_GIVEN TEXT_
•••••

Other shows would visit San Francisco:
I'm searching through these shows and others for references to cable cars. I welcome suggestions.
The San Francisco Radio City building at O'Farrell and Taylor was built for NBC (the National Broadcasting Company) in 1942. Stations KPO (NBC Red Network, later KNBC, now KNBR) and KGO (NBC Blue Network) were housed there. NBC sold the Blue Network, which became the basis of ABC (the American Broadcasting Company) in 1943. KGO continued to use Radio City until 1954. KNBR moved out in 1967. The building was later used for many years by a UHF television station, KBHK, Channel 44.
The building contained eleven studios. Three were large enough to hold audiences. Many West Coast and national radio programs broadcast from Radio City including Candy Matson.
John Schneider's Voices Out of the Fog has many interesting articles about Radio City, KPO, and other facets of San Francisco radio history.
Some San Francisco Bay Area radio stations used cable cars in their promotions and advertising.
In May, 1959, Gordon McLendon converted Oakland station KROW, 960 AM, to the new "beautiful music" format and gave it the call letters KABL. The ringing of a cable car bell led into the news. In the photo above, women in costume advertise the new format on a cable car.
KYA, 1260 AM, on the other hand, was a Top 40 station. It gave people free rides on a cable carfor three days in 1959.
For many years a large store of The Owl Drug Company, a Rexall subsidiary, occupied the ground floor of San Francisco's Flood Building, next to the turntable at Powell and Market. I'd love to find a recording of their famous radio jingle.
"Localization is achieved in San Francisco by the Rexall Drug Chain via a jingle which brings in the city's famed cable cars, a means of transportation that can be duplicated only in Seattle, Washington. The Rexall Store, Owl Drug Store, is located at the terminus of the cable line. The jingle is sung to the tune of The Irish Washerwoman, and a cable car bell clangs in rhythm in the background as the lyric unfolds:
"Sure, the cable car's loadin' on Mason and Powell,
Thanks to Walter Rice for suggesting this show.
Candy Matson was a green-eyed former fashion model who became a private detective because she had "to maintain a nice apartment on Telegraph Hill, and buy enough clothes to highlight" her attractive "displacement." Her NBC West Coast Network series ran from 1949 through 1951. It was produced at the NBC San Francisco Radio City studios of station KNBC.
In her 07-July-1949 episode, "The Cable Car Case," Candy heads downtown for a shopping trip, "but I couldn't take the F car on Stockton - they were ripping up about 87 blocks, which is par for the course - so I walked down Telegraph Hill and up to Mason. That's where the Bay and Powell cable car stops." She squeezes onto the bench between an Italian lady and a drunk. "The trip as usual was uneventful. Three smashed fenders and several choice words I'd never heard before. I wrote them down. By the time our prairie schooner reached the turntable at Market Street, the crowd on the car had thinned out," but the drunk was still there, apparently asleep. Candy found that he was dead with a bullet through his heart.

•••••

[Rows of pointing data]
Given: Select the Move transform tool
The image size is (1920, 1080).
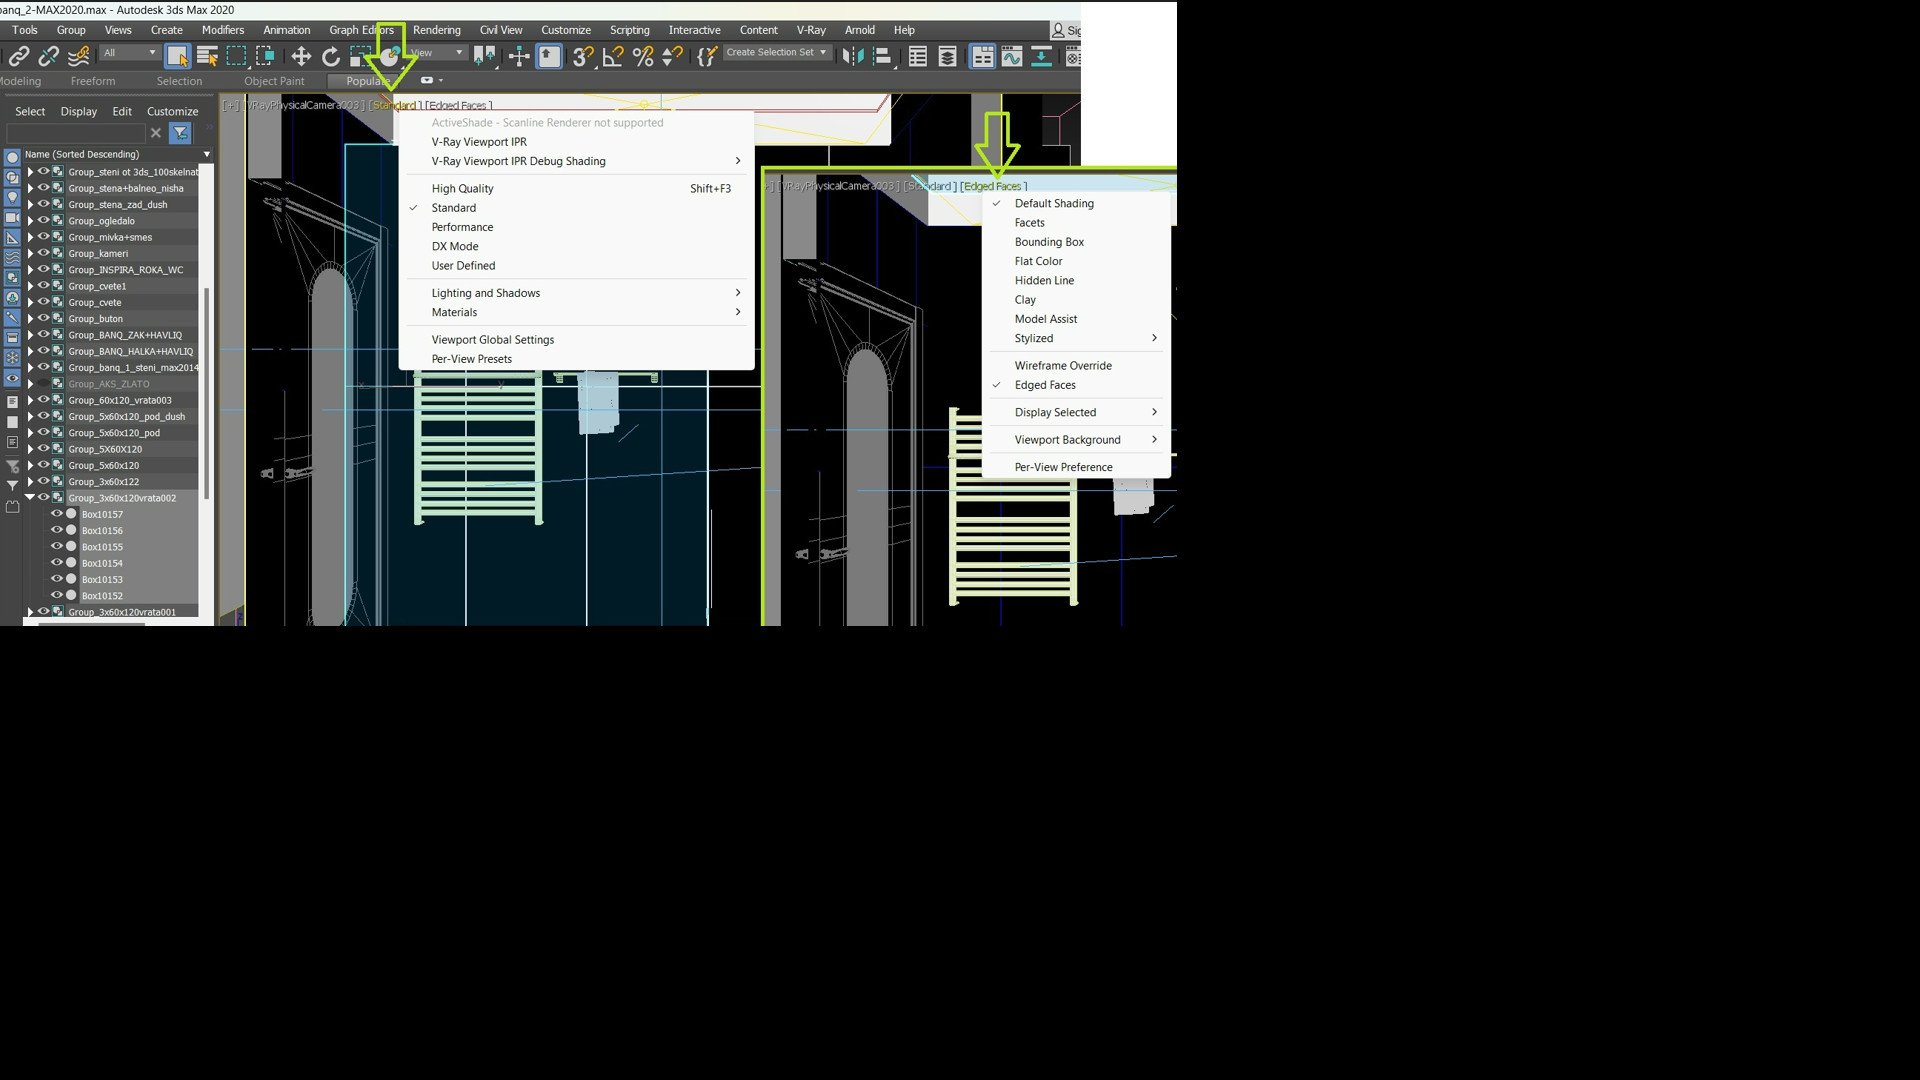Looking at the screenshot, I should click(301, 57).
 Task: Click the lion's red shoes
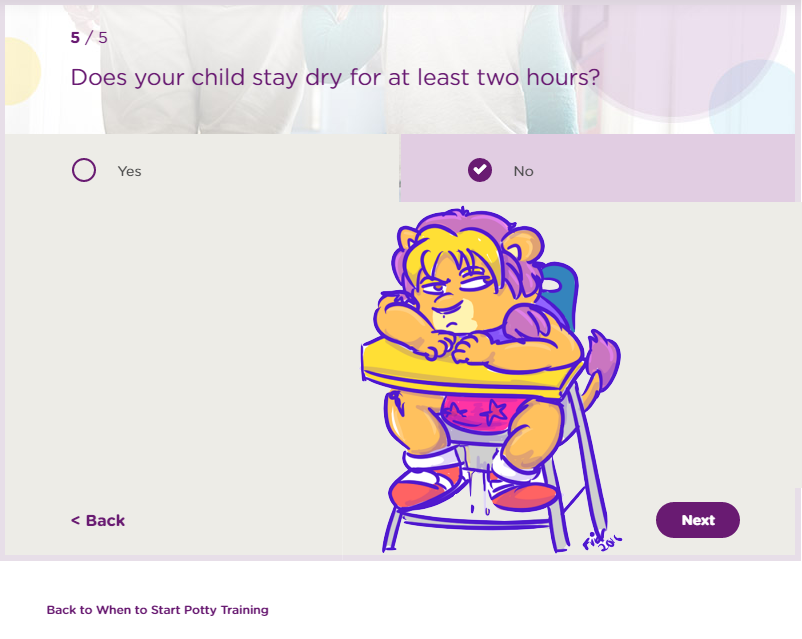pos(425,490)
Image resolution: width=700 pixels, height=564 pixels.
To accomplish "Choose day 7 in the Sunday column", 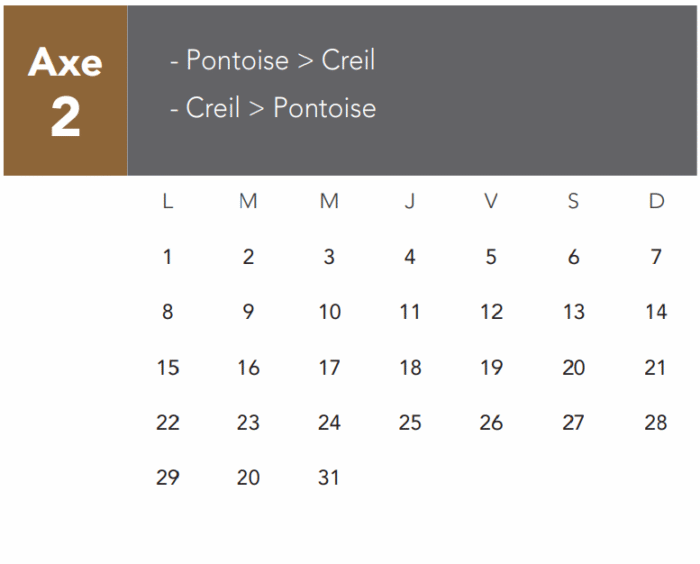I will click(x=656, y=257).
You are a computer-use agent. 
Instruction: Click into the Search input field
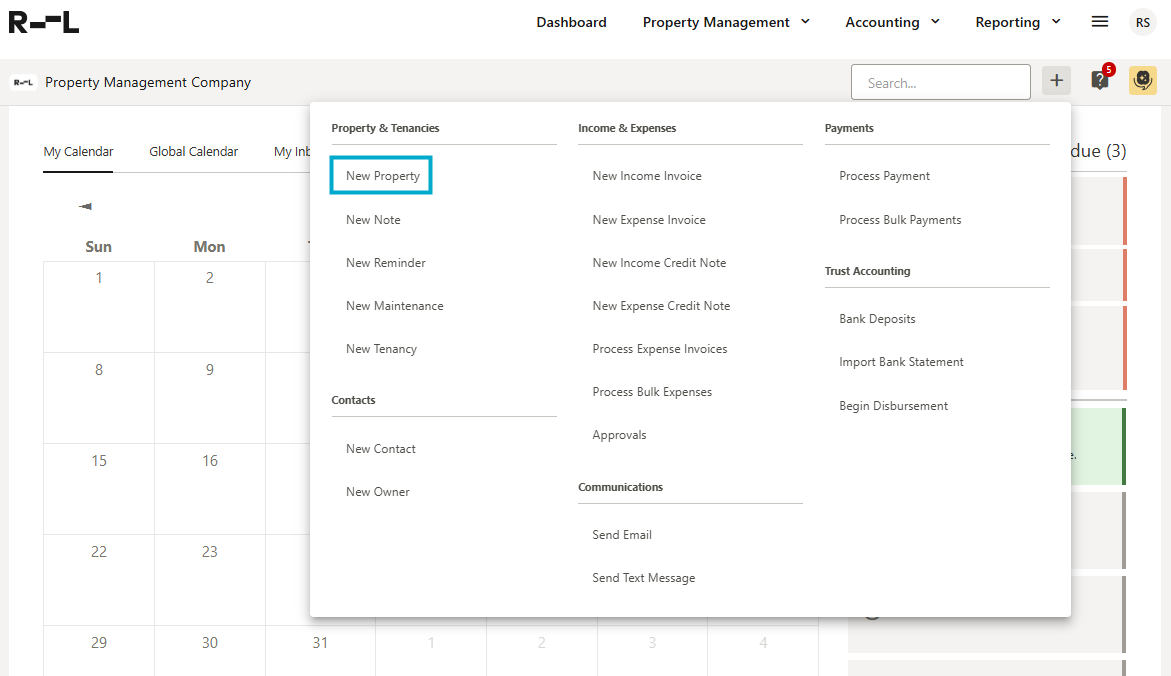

•••••

_TO DO_
1 – Based on the San Francisco radio page, decide whether each statement holds: (a) KGO continued using Radio City until 1967; (b) the Radio City building had eleven studios; (c) KYA ran a "beautiful music" format. Answer yes or no for each and quote the words that settle it.
2 – In the records, reproduce the stretch from the line containing "You are a computer-use agent." through the end of the records, omitting the pictures.
The page on San Francisco radio and the records are unrelated materials.

_RESPONSES TO THE TASKS_
1 –
(a) No: "KGO continued to use Radio City until 1954."
(b) Yes: "The building contained eleven studios."
(c) No: "KYA, 1260 AM, on the other hand, was a Top 40 station."

2 –
You are a computer-use agent. 
Instruction: Click into the Search input field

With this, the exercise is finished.